Victims stop doing: They don't have to fix the problem. Victims are busy licking their wounds. No one’s going to ask them to clean up the mess. So by declaring yourself a victim, what you’re also saying is “It’s the other person’s role to fix all this, I am waiting”. We all know that the world does not work like that. Very often, victims must take part in the fixing, it’s therapeutic and it ensures their version of the story is heard. Most victims have a role to pay in the re-establishment of order. Victimisation de-empowers the victim.
Victims are lonely: They become untouchable. Once labelled a victim, a person can be perceived as a liability by others. Others can be scared of a victim, thinking that they are at risk of being accused by this person next time something goes wrong as the victim’s ways are now the victim’s default setting. No one wants to be in the role of the perpetrator, so when they spot a recurrent victim, they tend to run in the other direction! Victimisation pushes people to tip-toe around the victim and could in time become completely isolating.
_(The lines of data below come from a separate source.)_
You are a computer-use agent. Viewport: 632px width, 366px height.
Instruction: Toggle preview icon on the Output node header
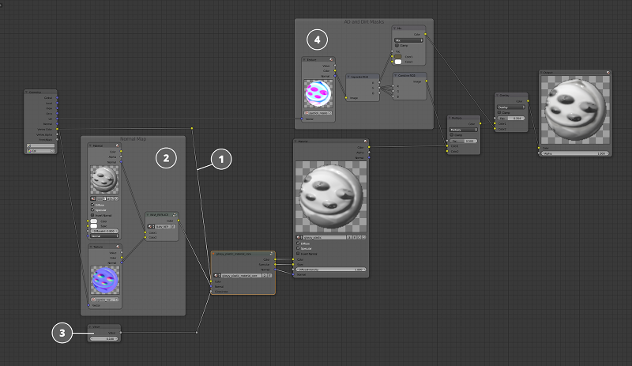(x=608, y=72)
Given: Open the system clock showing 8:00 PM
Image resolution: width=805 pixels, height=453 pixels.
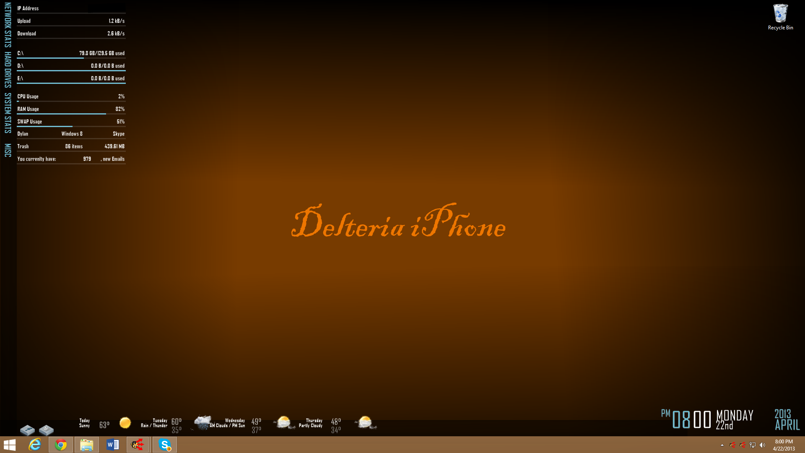Looking at the screenshot, I should pyautogui.click(x=784, y=445).
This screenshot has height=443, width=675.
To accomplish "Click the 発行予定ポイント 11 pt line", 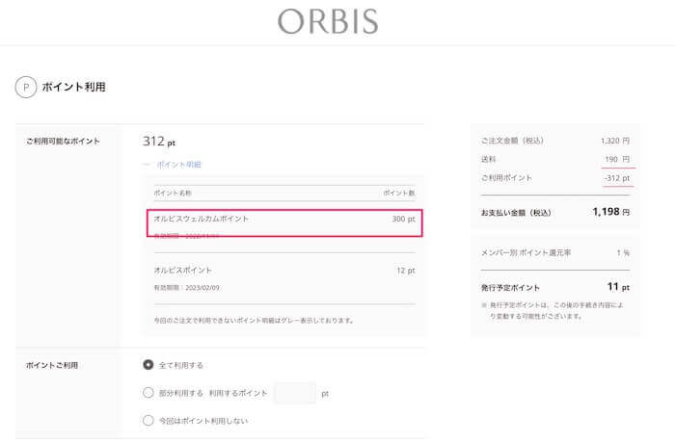I will pos(555,287).
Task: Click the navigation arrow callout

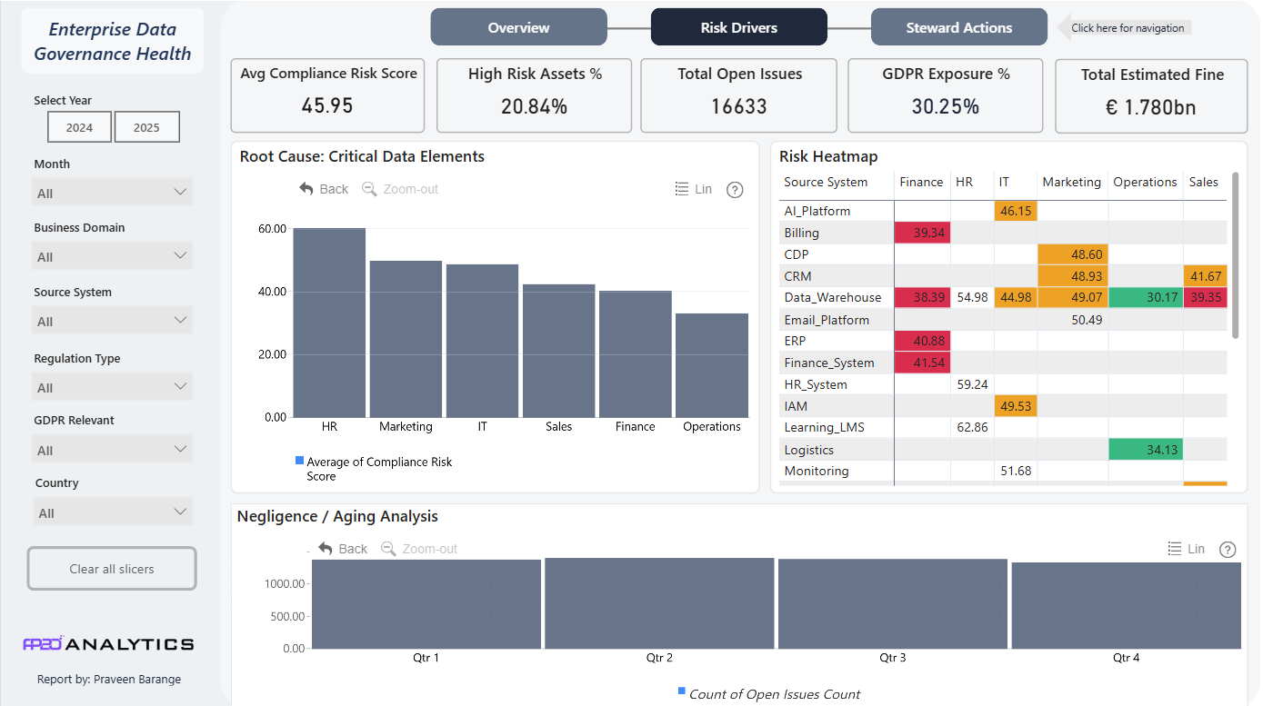Action: click(x=1124, y=27)
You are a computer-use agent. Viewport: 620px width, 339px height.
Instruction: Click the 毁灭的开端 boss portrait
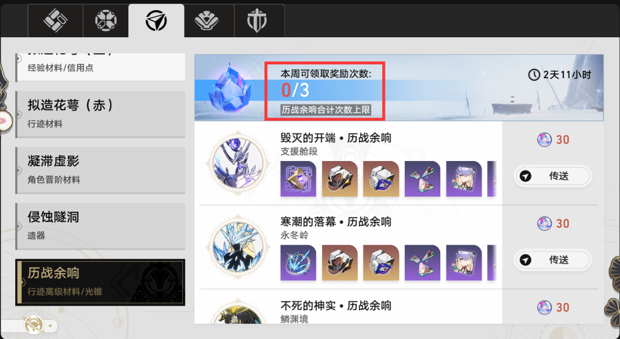coord(237,164)
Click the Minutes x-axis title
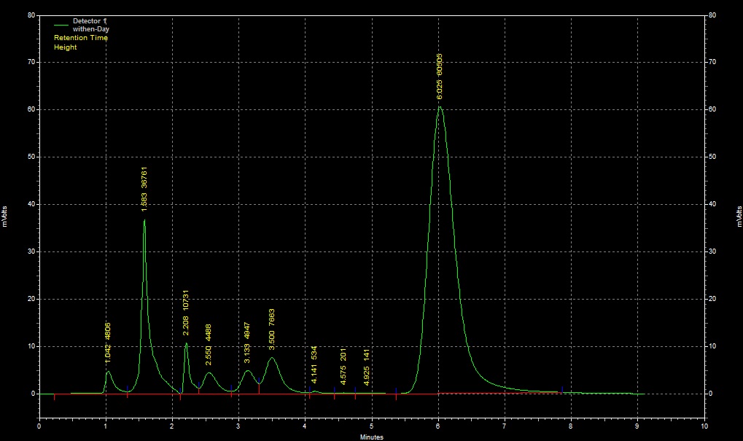 point(371,437)
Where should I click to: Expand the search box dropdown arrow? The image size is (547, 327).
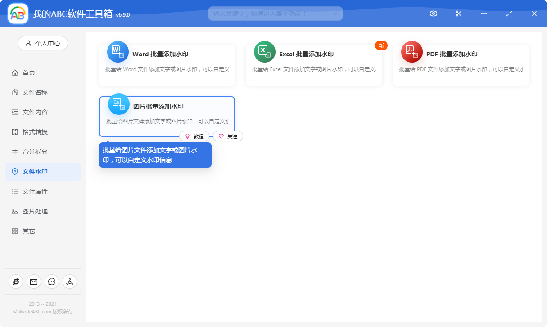pyautogui.click(x=335, y=14)
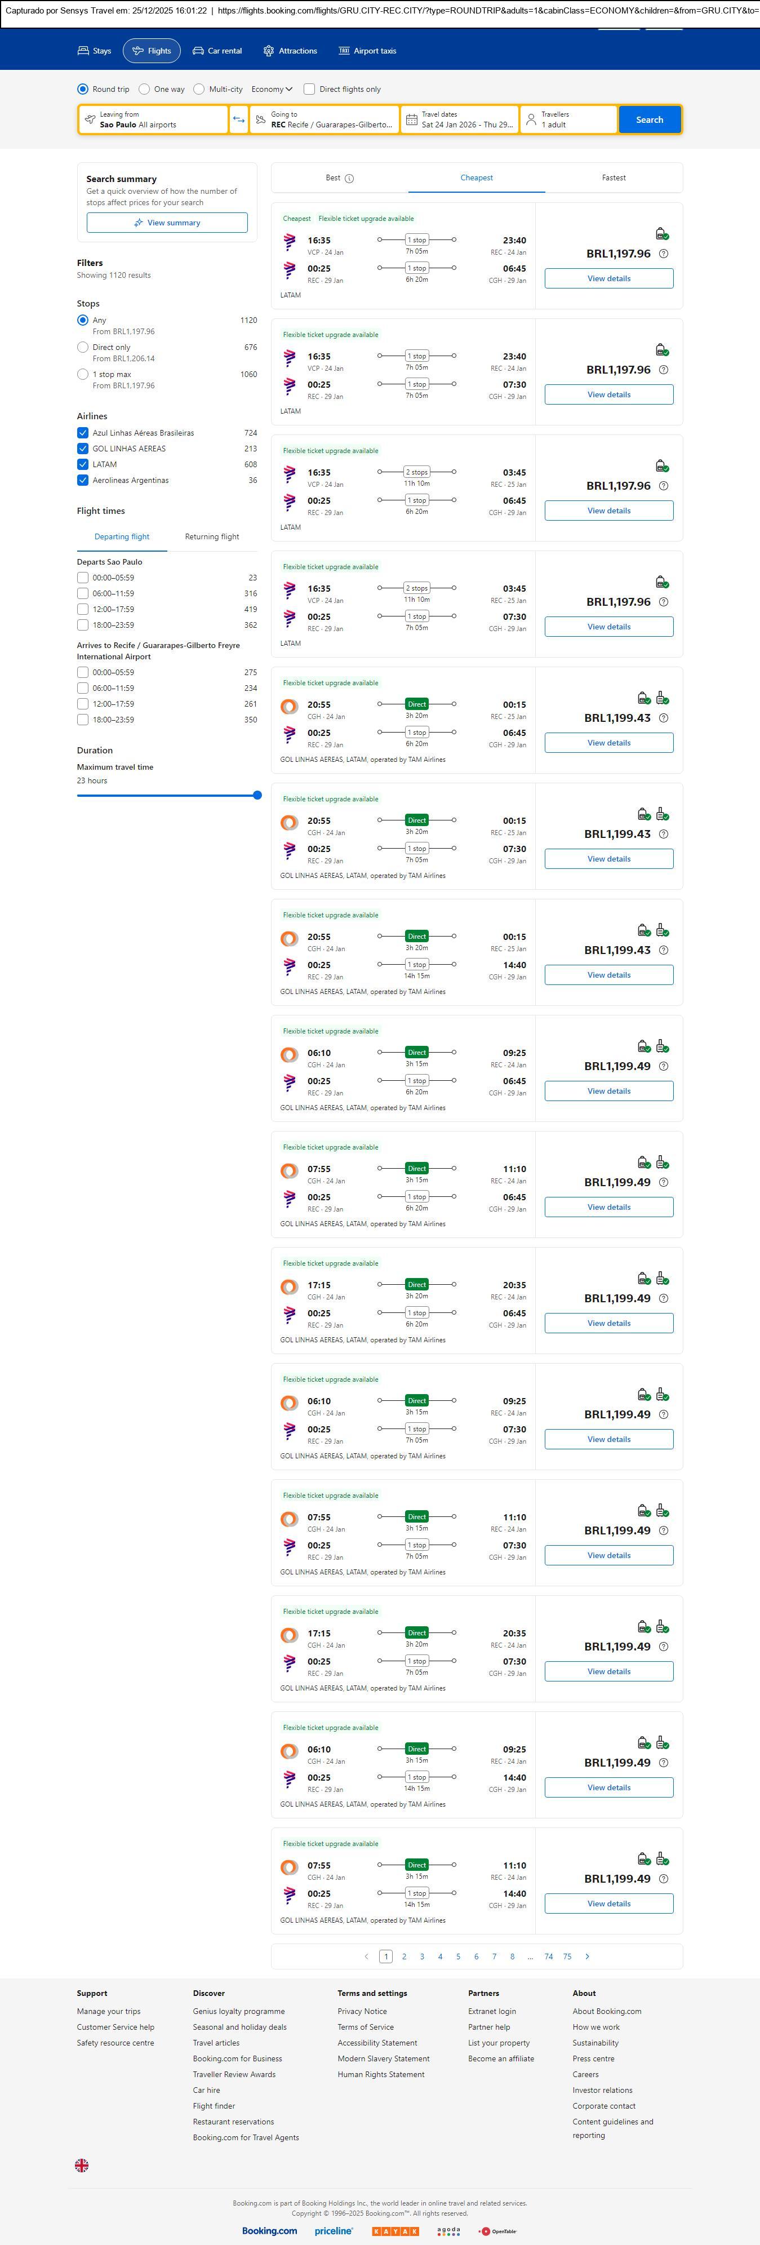Image resolution: width=760 pixels, height=2245 pixels.
Task: Click the calendar icon in Travel dates field
Action: pos(411,119)
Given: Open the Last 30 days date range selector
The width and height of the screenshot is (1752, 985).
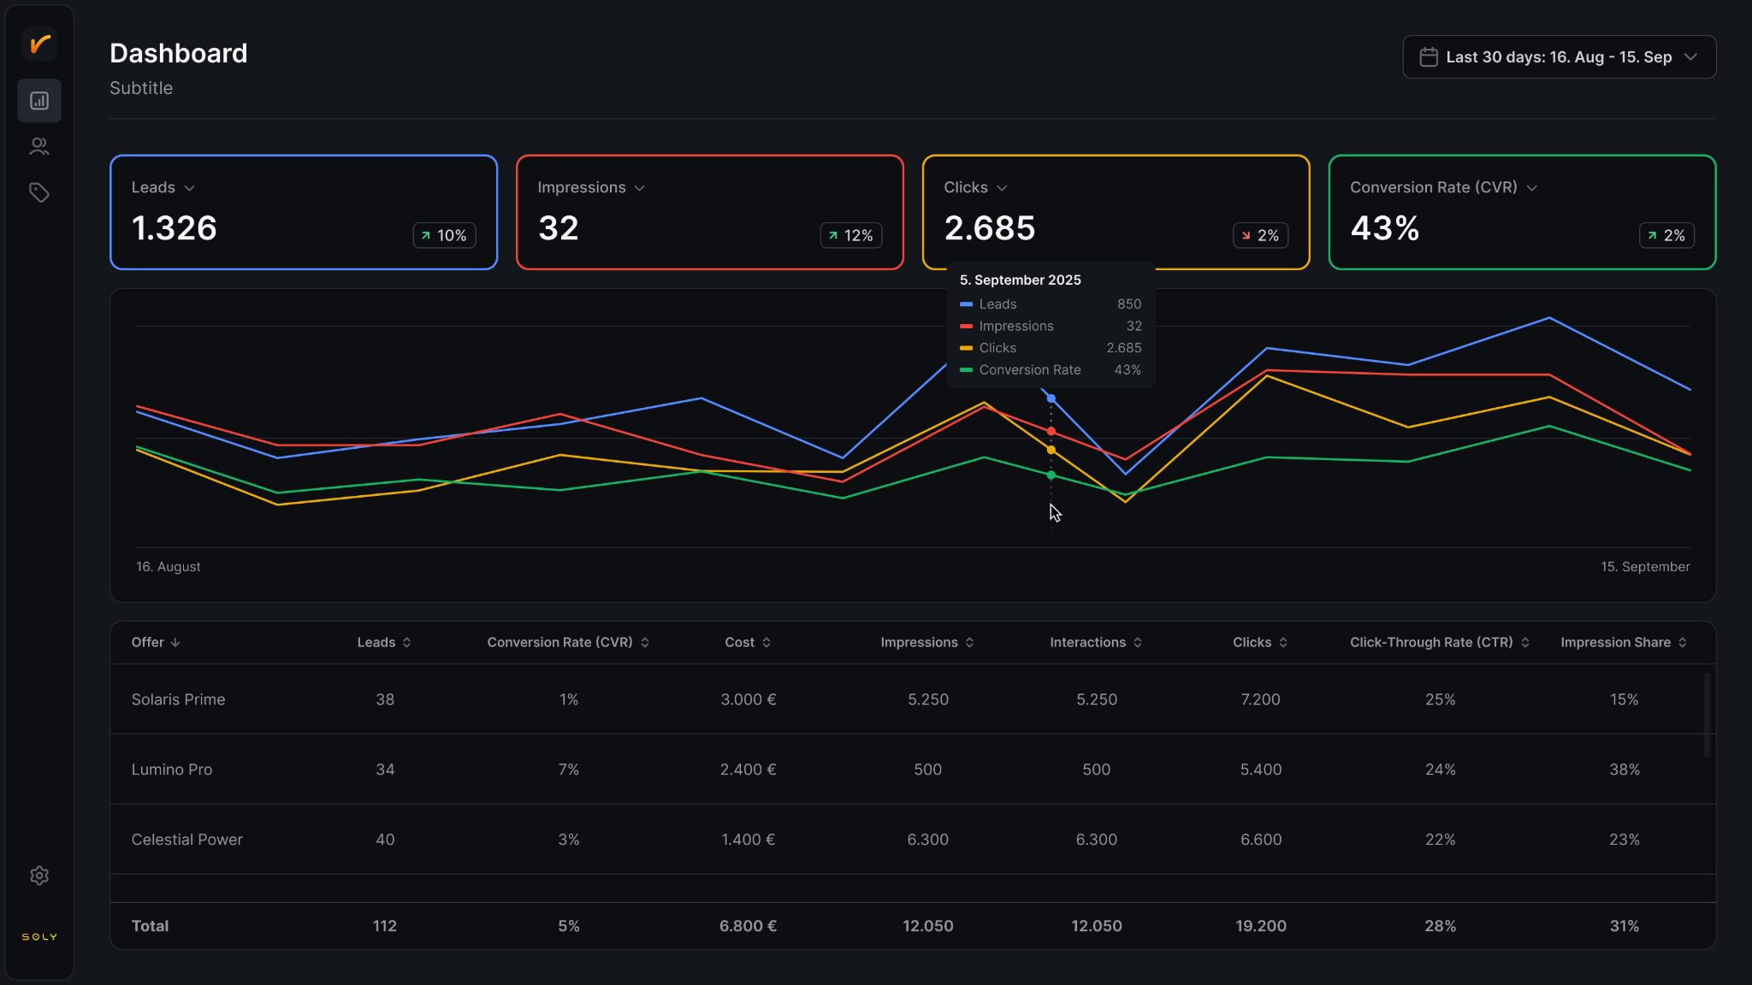Looking at the screenshot, I should click(x=1560, y=57).
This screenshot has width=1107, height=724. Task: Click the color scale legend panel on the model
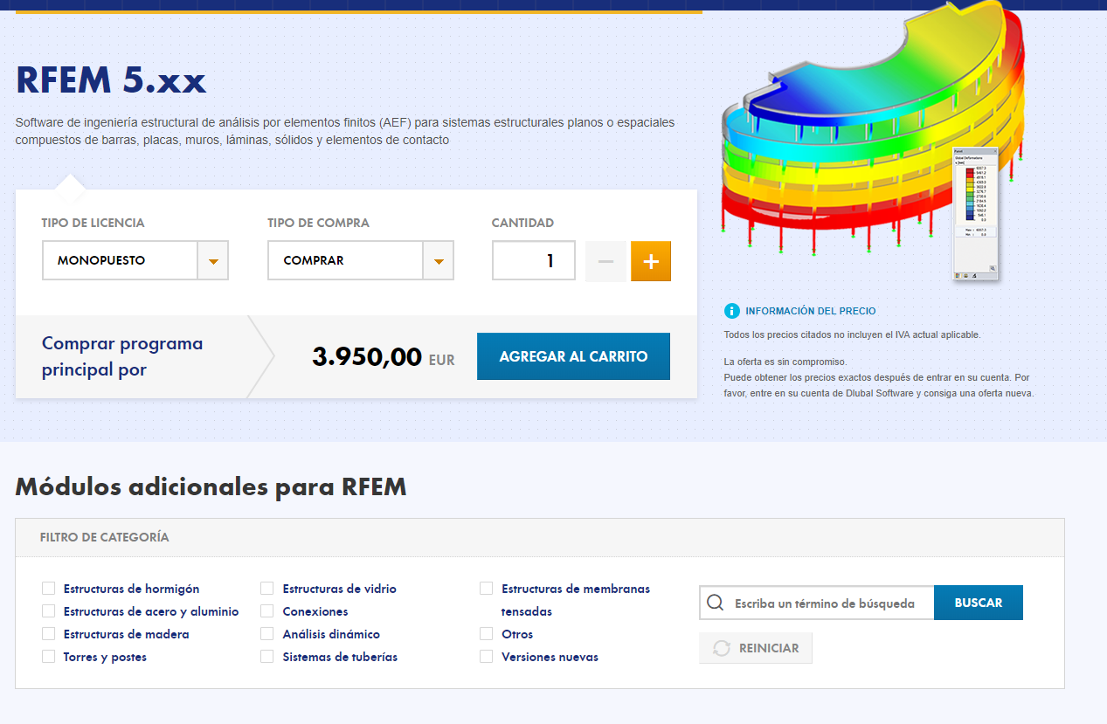pos(975,214)
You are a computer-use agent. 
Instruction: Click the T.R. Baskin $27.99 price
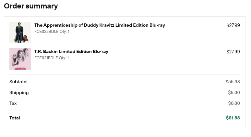tap(233, 52)
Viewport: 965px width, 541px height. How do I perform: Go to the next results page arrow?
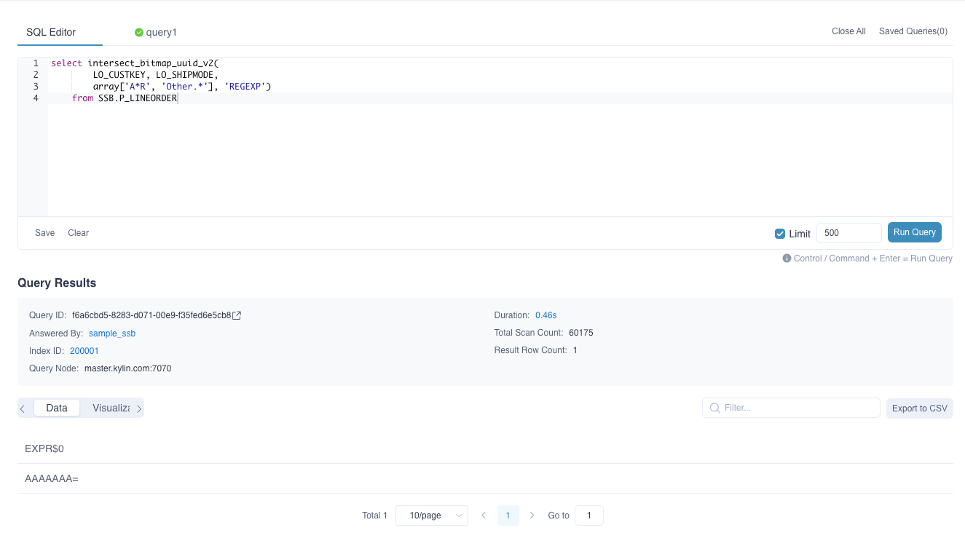coord(532,516)

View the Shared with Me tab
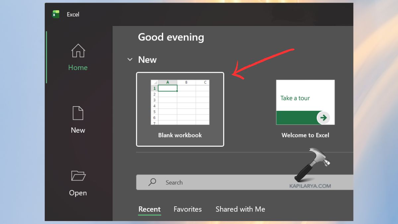[x=240, y=209]
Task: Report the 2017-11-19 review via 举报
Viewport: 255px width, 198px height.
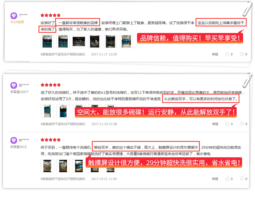Action: tap(215, 124)
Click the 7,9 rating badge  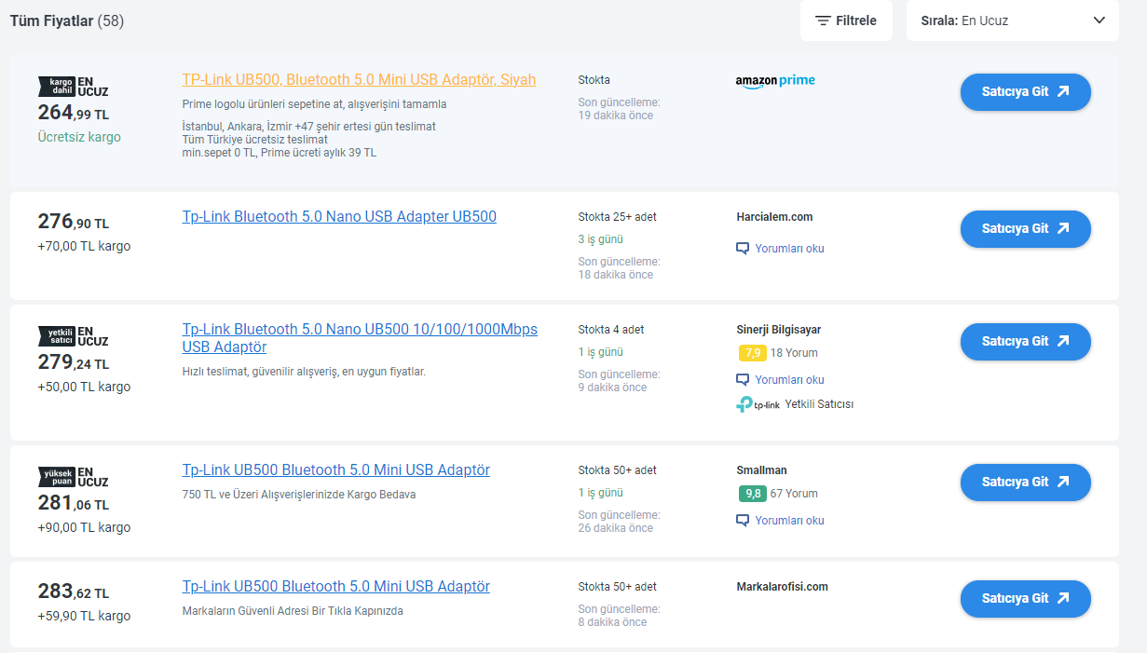point(752,353)
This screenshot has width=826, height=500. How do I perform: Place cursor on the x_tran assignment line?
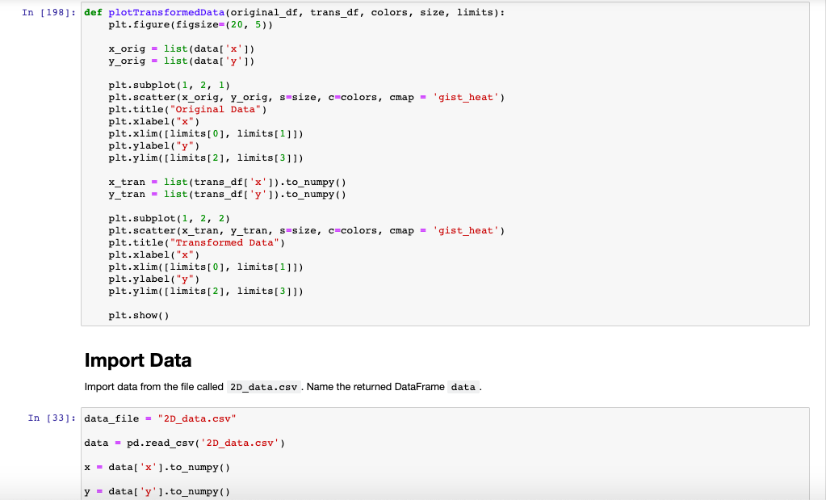tap(226, 182)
So you have it, the explosive mix of victimisation:
“I suffer the most, I don’t need to concern myself with anyone else’s feelings”
“It’s not my fault. There’s no learning here for me”
“I am not responsible for fixing any of it. Finger pointing is my only contribution”
“Being a victim becomes my default setting, in time it isolates me”.
I help leaders overcome victimisation by accepting that feeling solely like a victim is de-empowering. Empowerment comes from accountability and responsibility. I also help managers deal with people in their team who start to show signs of automatic victimisation. I help them stop the trend from spreading throughout their entire team so the victim can receive the right amount of support in their development.
By (rightfully!) paying more attention to victims and protecting them, there’s a risk we cross the threshold and call upon ourselves the era of victimisation. While our noble intention is to defend the weaker party, we should be careful not to create an environment where portraying oneself as a victim becomes a way to get the upper hand and a reason to stop learning, doing, belonging or feeling.
How can leaders balance protecting colleagues, and letting a negative mindset settle?
Share your thoughts and experiences dealing with people in the workplace who see themselves as eternal victims. How do you support them? Or maybe you've been in this situation yourself. How did you make the shift, regain empowerment and re-create trust?